In Nov. 2020, Jack Teixeira wrote a letter to the local police chief asking him to reconsider allowing him to own guns. The Dighton, Mass., police had denied the 18-year-old’s two previous requests for a firearms license, citing an incident when Texeira, as a high-school sophomore, was suspended for alleged violent and racial threats, including comments about guns at school.
This time, Teixeira’s pleas worked. As a newly minted member of the Massachusetts Air National Guard, he had recently received a top-secret security clearance. “The investigation process was extremely thorough,” he wrote to the police chief, arguing that the U.S. government had deemed him qualified to become “a person with a military career in intelligence and a person that now has the national trust to safeguard classified information.”
That trust turned out to be misplaced. Last month, Teixeira was arrested and charged with posting classified military documents online in the most damaging leak of U.S. intelligence in a decade, revealing sensitive information about the war in Ukraine and complicating relations with U.S. allies. Federal investigators also found that he had continued to regularly post “about violence and murder” in online forums, researched mass shootings, amassed an “arsenal” of weapons in his home, and asked for advice on how to turn an SUV into an “assassination van.”

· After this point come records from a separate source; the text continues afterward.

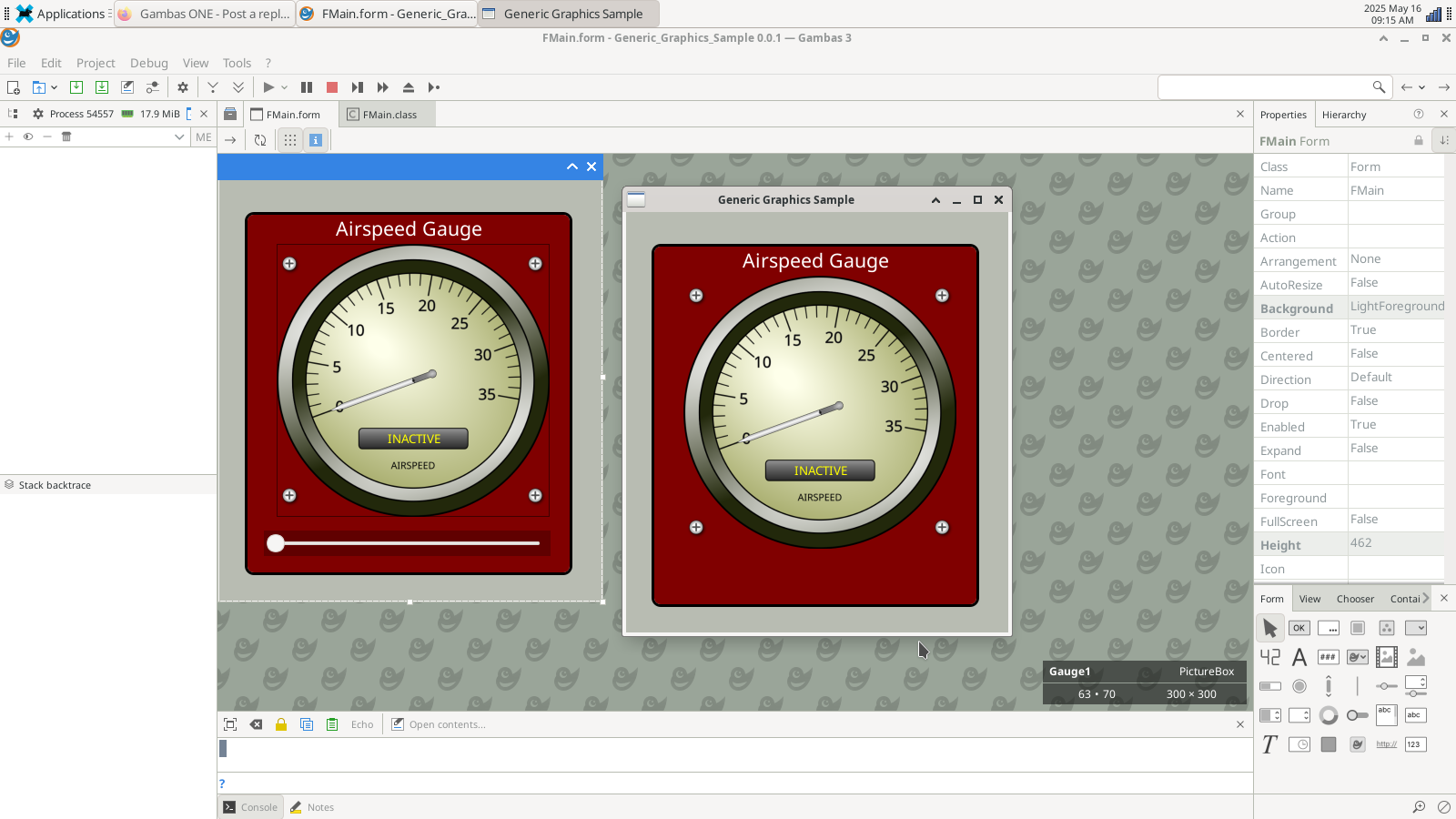Toggle the yellow lock in console toolbar
The width and height of the screenshot is (1456, 819).
point(281,724)
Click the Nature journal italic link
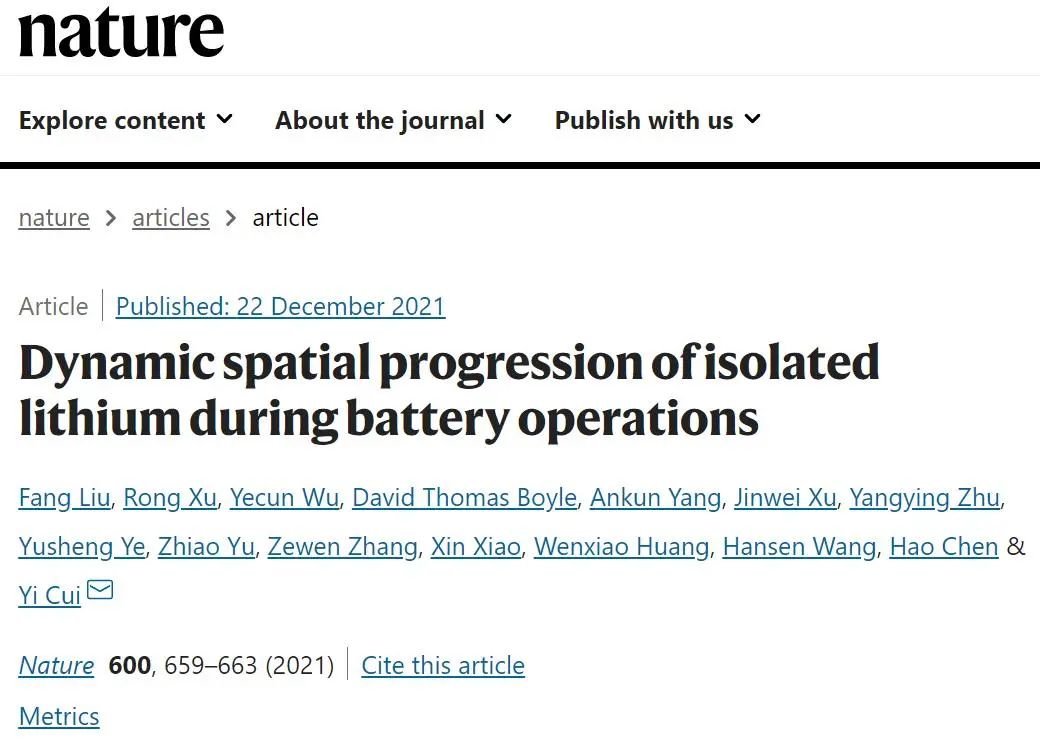Viewport: 1040px width, 744px height. [56, 665]
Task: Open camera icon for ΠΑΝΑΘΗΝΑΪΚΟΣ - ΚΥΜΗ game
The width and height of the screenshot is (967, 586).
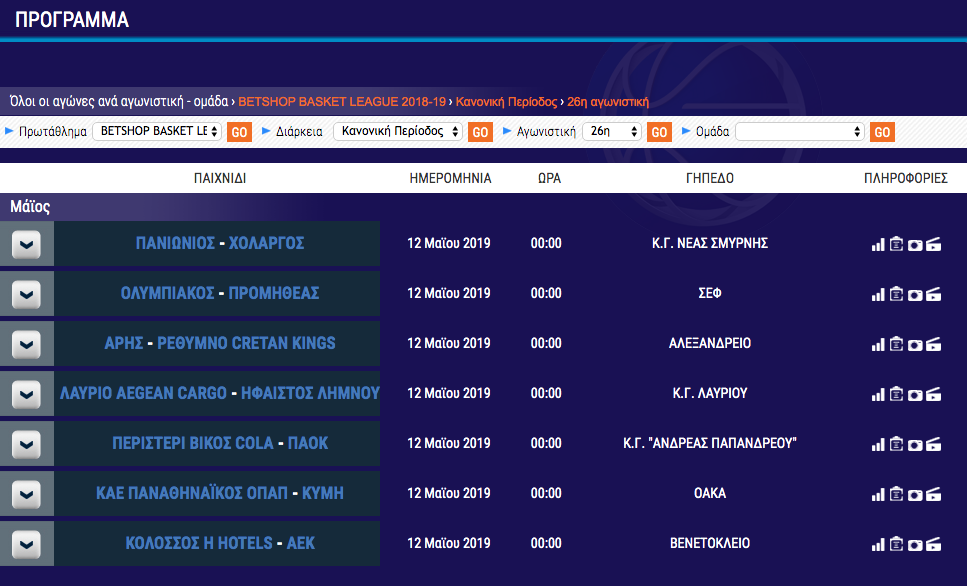Action: click(x=915, y=494)
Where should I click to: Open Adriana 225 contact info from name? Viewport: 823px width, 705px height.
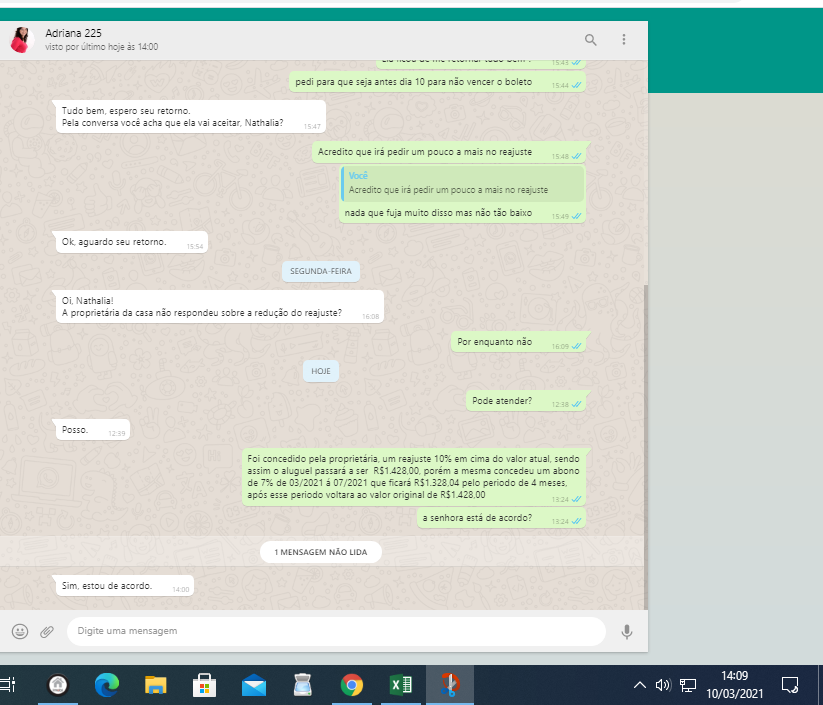tap(74, 33)
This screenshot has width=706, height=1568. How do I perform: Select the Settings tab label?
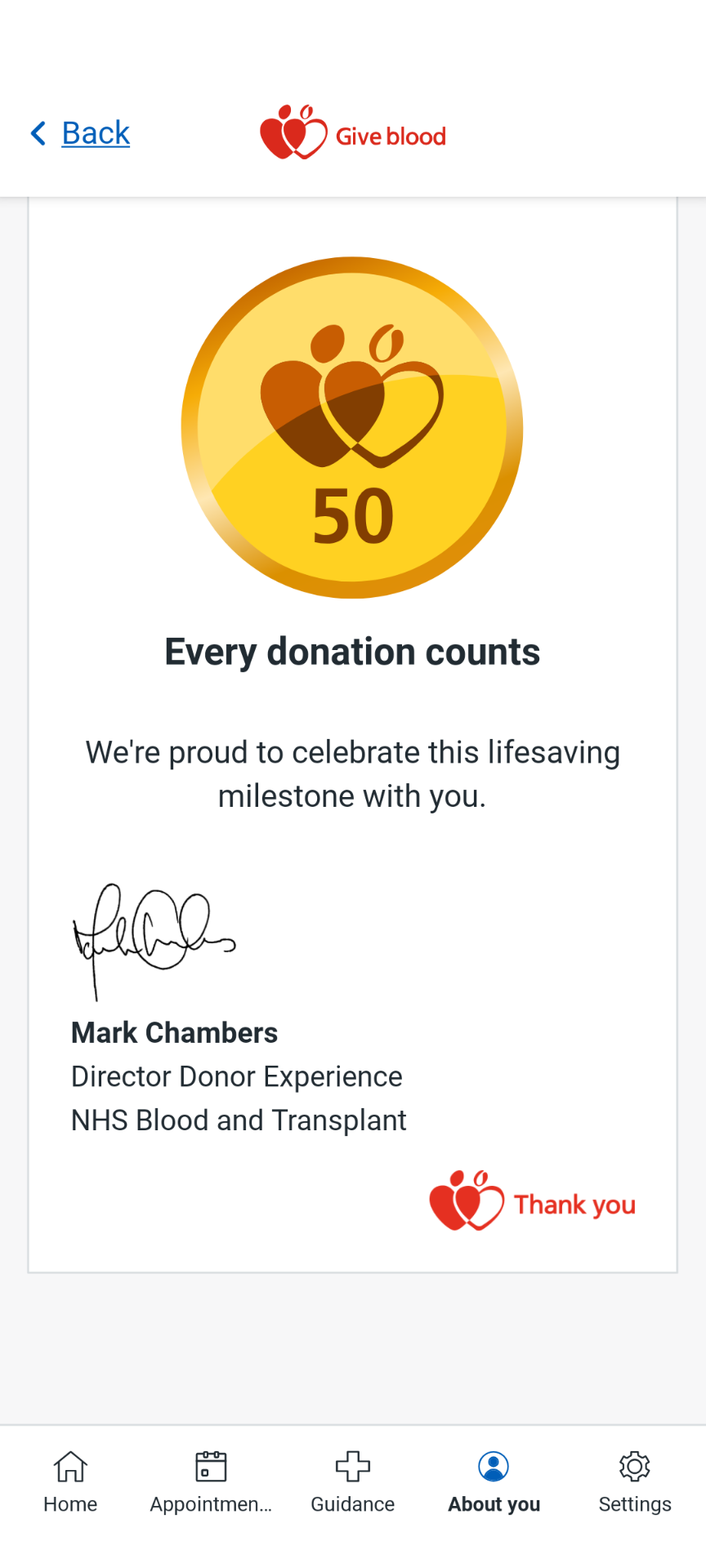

These revelations have raised new questions about the U.S. government’s security-clearance process tasked with vetting those entrusted with the nation’s most sensitive secrets. For decades, the system has made judgments about who to grant clearances based on the “whole person concept,” considering the “totality” of the person’s conduct and any mitigating circumstances in order to figure out whether they pose an acceptable level of risk and can be deemed trustworthy. The probe scrutinizes many aspects of their personal and professional lives, from their relationships with their families and interactions with foreigners to their finances, mental health, sexual behavior, psychological state, past handling of protected information, and drug and alcohol use.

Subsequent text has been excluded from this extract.